Tuesday, October 28, 2008

Satisfy consumers for the next decade

James L. McQuivey, PhD
VicePresident, Principal Analyst

  • The adoption curve (the hockey stick!)...70% of people are connected by...wait for it...household electrification rates from the 1930s. So all the technology adoption curves behave according to an adoption curve that looks like a hockey stick.
  • How can we use this to forecast consumer behavior? 
  • Why do some people adopt technology sooner than others? [Enough question, we want answers!]
  • The answer: eventually, obtaining technology becomes convenient enough. 
  • Put another way, when the technology becomes convenient enough, it is rapidly adopted. 
  • Point: people share a set of universal needs...satisfy these needs with convenience and you will win. [the challenge is idenitfying the need, not the device]
  • What do people really need? How can you give it to them? What should you do to be ready? That's the agenda for this.
  • What are universal human needs? [Well, Maslow is a start]...but he thinks Maslow was wrong in a particular way: they are not ordered...they are messy [and this is where we get to the individual, right? your order is not my order]

Here's the Forrester view of 4 universal needs:
  • Connection--being connected to something bigger than ourselves [why politics and religion work for so many]
  • Uniqueness--we are special [the individual!]
  • Comfort--[hope?]
  • Variety--[play and learning?]
  • So what?: Everybody has all four...they just vary by individual. [of course the variety embedded in the term variety is, well, quite variable].
  • Our needs shift over time, and we'll tradeoff our needs against themselves [ourselves?]...we'll trade comfort for variety for example.
  • [haha...fictional tradeoff in choosing between a PC and a Mac..against the four types of needs].
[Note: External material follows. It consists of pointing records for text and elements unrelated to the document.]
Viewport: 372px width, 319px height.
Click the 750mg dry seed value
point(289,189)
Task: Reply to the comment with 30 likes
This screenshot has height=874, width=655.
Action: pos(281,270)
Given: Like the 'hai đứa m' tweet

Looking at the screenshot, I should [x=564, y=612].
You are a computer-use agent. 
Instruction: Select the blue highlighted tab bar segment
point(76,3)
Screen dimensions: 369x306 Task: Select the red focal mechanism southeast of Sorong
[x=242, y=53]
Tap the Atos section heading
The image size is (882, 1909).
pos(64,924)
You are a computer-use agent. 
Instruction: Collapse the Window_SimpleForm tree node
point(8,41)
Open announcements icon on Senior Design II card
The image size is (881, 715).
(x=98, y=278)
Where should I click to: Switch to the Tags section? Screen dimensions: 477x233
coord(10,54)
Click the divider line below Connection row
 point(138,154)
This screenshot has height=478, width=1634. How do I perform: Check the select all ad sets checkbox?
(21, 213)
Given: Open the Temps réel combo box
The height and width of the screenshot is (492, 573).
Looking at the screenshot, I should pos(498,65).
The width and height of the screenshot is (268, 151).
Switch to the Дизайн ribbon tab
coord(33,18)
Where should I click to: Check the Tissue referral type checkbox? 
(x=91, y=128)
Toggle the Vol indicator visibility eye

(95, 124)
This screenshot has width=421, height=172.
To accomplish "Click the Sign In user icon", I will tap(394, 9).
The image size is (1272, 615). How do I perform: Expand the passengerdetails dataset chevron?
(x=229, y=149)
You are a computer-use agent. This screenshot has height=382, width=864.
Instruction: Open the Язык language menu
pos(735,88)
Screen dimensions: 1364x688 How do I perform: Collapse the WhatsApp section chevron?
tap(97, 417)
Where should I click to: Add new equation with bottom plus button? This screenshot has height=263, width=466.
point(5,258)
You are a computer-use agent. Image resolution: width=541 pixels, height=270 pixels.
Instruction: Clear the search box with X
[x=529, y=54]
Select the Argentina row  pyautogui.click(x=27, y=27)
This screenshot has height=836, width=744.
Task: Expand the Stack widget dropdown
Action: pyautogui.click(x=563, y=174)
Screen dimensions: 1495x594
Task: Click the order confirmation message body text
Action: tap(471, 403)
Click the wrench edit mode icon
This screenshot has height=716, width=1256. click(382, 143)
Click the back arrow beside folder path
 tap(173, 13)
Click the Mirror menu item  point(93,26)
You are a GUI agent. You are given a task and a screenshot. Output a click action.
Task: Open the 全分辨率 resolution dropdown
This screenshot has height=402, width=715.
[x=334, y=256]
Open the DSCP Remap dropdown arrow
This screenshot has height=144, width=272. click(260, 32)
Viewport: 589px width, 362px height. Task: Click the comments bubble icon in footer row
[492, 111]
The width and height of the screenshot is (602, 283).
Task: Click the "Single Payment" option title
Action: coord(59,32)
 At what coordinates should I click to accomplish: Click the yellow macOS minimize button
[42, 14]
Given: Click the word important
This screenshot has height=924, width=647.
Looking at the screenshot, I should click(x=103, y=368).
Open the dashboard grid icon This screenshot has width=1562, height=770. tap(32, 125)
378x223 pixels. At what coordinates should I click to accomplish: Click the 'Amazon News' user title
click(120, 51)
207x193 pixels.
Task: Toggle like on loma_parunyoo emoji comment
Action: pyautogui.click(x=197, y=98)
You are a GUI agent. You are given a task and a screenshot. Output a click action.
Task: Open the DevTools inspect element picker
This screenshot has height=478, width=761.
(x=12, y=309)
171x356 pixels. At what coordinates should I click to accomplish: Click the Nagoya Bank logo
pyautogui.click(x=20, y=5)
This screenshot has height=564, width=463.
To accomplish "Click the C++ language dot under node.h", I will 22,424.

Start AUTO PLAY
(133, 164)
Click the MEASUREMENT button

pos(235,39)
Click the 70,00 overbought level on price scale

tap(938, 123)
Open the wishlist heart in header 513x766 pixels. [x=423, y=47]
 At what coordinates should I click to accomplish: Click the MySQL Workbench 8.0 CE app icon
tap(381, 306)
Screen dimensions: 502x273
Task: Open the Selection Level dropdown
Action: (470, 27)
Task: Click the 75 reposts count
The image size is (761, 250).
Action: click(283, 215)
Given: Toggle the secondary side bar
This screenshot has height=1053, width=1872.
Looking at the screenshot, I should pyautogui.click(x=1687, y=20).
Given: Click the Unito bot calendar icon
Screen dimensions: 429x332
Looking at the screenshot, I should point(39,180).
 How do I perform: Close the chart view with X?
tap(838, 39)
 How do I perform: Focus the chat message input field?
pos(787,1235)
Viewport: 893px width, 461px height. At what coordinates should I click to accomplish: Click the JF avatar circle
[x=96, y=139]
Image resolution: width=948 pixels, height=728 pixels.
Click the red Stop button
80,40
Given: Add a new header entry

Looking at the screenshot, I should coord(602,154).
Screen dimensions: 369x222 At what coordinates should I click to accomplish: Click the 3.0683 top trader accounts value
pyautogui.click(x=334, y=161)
How do you give people what they need [against these needs]?
  • You win with convenience. It is a means of access to their needs..it is not a need unto itself.
  • Convenience = All the benefits of you product/service minus all the barriers of it
  • Digital camera example: $1669 sony 1Megapixel camera in 1998...digital print service online in 2003...17 models with 5 megapixels for under $100 at Walmart in 2008...Digital Camera penetration at >70% in 2008. [Convenience driven by the cheap revolution]
What do you need to do to succeed?
  • Know your customer's target need profile [there's an average, but you have to leave room for variation or this is little more than another attempt to define prism-like clusters!]
  • Know and increase your convenience quotient [and of course Forrester offers reearch to define the quotient for you]...the quotient is a single score between -1 and 1...it expresses the benefits - the barriers. [obviously useful for establishing directional baselines versus competitiors and alternative approaches from the same organization...can R+K establish a convenience quotient for our service offerings? Perhaps a meaningful approach to evaluating innovation at the agency?]
  • Examples in customer service application of the cQ like evaluating FAQs, sending an email and calling an 800 number.
Summary, Audience Questions and Random Thoughts
  • People share a set of universal needs--satisfy them with convenience and you will win.
  • [Diane and I think it would be an interesting exercise to apply a Convenience Quotient exercise against some of our clients brands]
  • Forrester shooting for a 12 question approach to identifying the four needs.
  • A fair amount of qualitative/subjective data applied to the profile.
  • Do you think needs analysis will carry across cultures? We have confidence these needs are universal. 
  • [the challenge is of course that defining these needs with specificity is where we are different].
  • [Convenience is not the same as simplistic...if you enjoy complexity, convenience is not about simplifying things that are part of the complicated need...hiding the data associated with training for a marathon is not the same as providing convenient access to it and the tools to manipulate it...spreadsheet software, web applications are examples?].